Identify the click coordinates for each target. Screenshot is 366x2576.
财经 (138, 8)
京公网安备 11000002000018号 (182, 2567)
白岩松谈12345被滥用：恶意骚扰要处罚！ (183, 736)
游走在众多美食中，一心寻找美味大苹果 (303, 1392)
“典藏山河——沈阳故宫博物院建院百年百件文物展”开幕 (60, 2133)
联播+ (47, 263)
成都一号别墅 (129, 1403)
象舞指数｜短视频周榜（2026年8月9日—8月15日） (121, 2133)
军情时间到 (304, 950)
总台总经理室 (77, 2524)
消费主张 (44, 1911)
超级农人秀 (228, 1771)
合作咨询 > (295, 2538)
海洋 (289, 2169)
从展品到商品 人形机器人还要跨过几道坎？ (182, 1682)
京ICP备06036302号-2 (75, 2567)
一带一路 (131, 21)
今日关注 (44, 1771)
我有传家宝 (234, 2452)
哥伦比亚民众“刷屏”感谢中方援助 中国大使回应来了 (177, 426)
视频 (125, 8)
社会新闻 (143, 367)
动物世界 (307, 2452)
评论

Assignment
Each line of the material is to be returned precisely as written.

Result below
Identify the click coordinates for each target. Screenshot is 366x2576.
财经 (138, 8)
京公网安备 11000002000018号 (182, 2567)
白岩松谈12345被滥用：恶意骚扰要处罚！ (183, 736)
游走在众多美食中，一心寻找美味大苹果 (303, 1392)
“典藏山河——沈阳故宫博物院建院百年百件文物展”开幕 (60, 2133)
联播+ (47, 263)
成都一号别墅 (129, 1403)
象舞指数｜短视频周榜（2026年8月9日—8月15日） (121, 2133)
军情时间到 (304, 950)
总台总经理室 (77, 2524)
消费主张 (44, 1911)
超级农人秀 (228, 1771)
合作咨询 > (295, 2538)
海洋 (289, 2169)
从展品到商品 人形机器人还要跨过几道坎？ (182, 1682)
京ICP备06036302号-2 (75, 2567)
一带一路 (131, 21)
今日关注 (44, 1771)
我有传家宝 (234, 2452)
哥伦比亚民众“刷屏”感谢中方援助 中国大使回应来了 (177, 426)
视频 (125, 8)
社会新闻 (143, 367)
动物世界 (307, 2452)
评论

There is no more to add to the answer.